For fifteen years, from 1847 to 1862, Mr. Dana was associated with Horace Greeley on the New York "Tribune," and it was he who, with James S. Pike, made the "Tribune" the tremendous anti-slavery power it was in the 50's. One need only read Mr. Greeley's own letters to Mr. Dana, written when the former was away on the frequent long journeys he made, and especially those written in the winter of 1855 and 1856, when Mr. Greeley was acting as the Washington editor of the paper, to understand the intimate relation of the two men and the almost absolute sway of Mr. Dana in the New York office of the paper. The intimacy was shown not alone by approval, but by the bluntest criticism. While Mr. Greeley often wrote to Mr. Dana thanking him for a "glorious issue," he was continually protesting petulantly against Dana's aggressiveness, and especially during the winter that the former spent in Washington. "I entreat," he wrote once when the "Tribune" had attacked a public man in Washington whom Greeley wanted to conciliate, "that I may be allowed to conduct the 'Tribune' with reference to the mile wide that stretches either way from Pennsylvania Avenue. It is but a small space, and you have all the world besides." And again, when an attack by the "Tribune" had caused him much personal friction, he said; "I shall have to quit here or die unless you stop attacking people here without consulting me. . . . Do send some one here and kill me if you cannot stop this, for I can bear it no longer."

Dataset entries

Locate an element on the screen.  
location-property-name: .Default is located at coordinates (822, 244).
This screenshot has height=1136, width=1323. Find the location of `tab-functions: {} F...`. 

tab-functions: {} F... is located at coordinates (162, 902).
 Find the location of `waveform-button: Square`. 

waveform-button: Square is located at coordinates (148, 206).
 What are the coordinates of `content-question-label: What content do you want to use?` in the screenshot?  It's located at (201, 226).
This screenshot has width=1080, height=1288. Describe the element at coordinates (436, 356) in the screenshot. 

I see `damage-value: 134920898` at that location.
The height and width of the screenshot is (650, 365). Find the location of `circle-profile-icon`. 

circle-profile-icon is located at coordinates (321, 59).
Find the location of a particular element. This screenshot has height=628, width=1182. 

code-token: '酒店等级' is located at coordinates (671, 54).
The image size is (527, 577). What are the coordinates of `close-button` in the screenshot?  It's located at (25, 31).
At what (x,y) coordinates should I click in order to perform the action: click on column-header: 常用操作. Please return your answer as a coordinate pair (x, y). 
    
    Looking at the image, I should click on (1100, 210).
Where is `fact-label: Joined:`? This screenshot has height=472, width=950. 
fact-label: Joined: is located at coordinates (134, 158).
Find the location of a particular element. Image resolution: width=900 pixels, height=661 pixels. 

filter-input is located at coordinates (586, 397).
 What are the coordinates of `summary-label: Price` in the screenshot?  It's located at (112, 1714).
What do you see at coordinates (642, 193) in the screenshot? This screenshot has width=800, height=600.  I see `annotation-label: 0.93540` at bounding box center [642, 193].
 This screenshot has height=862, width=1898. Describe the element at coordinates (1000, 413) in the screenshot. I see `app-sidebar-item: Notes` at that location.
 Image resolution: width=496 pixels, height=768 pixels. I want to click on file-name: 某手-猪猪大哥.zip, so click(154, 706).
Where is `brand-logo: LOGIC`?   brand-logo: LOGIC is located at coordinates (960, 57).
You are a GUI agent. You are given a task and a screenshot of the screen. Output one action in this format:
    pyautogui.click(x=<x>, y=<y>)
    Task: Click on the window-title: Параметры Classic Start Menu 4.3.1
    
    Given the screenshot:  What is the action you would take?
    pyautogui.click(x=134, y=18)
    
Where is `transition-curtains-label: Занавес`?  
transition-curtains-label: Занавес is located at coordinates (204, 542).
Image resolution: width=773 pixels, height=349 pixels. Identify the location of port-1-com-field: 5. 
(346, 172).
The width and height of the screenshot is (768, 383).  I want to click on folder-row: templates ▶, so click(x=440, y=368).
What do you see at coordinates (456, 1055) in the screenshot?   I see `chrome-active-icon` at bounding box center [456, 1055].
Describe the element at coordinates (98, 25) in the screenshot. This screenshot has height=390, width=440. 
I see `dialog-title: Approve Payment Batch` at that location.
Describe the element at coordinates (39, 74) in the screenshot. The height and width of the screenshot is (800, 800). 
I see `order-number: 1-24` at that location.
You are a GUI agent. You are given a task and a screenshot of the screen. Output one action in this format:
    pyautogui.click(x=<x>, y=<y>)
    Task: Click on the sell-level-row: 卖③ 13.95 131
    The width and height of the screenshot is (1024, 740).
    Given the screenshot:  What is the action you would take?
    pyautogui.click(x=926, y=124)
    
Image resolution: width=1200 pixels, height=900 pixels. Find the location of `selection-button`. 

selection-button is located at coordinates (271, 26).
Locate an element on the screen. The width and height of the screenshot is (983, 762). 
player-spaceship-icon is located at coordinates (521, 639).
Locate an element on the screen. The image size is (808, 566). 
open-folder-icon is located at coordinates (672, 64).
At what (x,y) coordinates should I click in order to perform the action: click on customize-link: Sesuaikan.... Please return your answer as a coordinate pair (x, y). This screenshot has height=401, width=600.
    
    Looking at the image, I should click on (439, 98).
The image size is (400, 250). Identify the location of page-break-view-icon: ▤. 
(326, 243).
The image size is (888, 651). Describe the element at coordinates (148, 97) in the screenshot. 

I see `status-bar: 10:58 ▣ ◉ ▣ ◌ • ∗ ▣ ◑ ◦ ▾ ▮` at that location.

BRIEF 1 —
According to the passage on Dana and Greeley, during which years was Dana associated with Greeley on the New York "Tribune"?
BRIEF 2 —
Can you carry on the passage about Dana and Greeley at the "Tribune" from the point where it stops?

OUTPUT 1 —
From 1847 to 1862.

OUTPUT 2 —
The intimate relations between Mr. Greeley and Mr. Dana lasted until the breaking out of the Civil War. The great struggle had not begun before their ideas of the policy to be pursued differed radically. Finally, in April, 1862, they separated. Mr. Dana himself has given the reason. "Greeley was for peace and I was for war. As long as I stayed on the 'Tribune' there was a spirit there which was not his spirit—that he did not like."

What Mr. Dana's influence in the "Tribune" had been was well known to many public men, among them Secretary Stanton. Indeed, at once after entering on the duties of the War Department, in January, 1862, Mr. Stanton had written to Mr. Dana, thanking him for a certain editorial. "You cannot tell how much obligation I feel myself under for your kindness," the Secretary said; and then, after stating confidentially the difficulties of his new position, he added: "But patience for a short while only is all I ask, if you and others like you will rally around me." A few weeks later he wrote again to Mr. Dana: "We have one heart and mind in this great cause, and upon many essential points you have a wider range of observation and clearer sight than myself; I am therefore willing to be guided by your wisdom."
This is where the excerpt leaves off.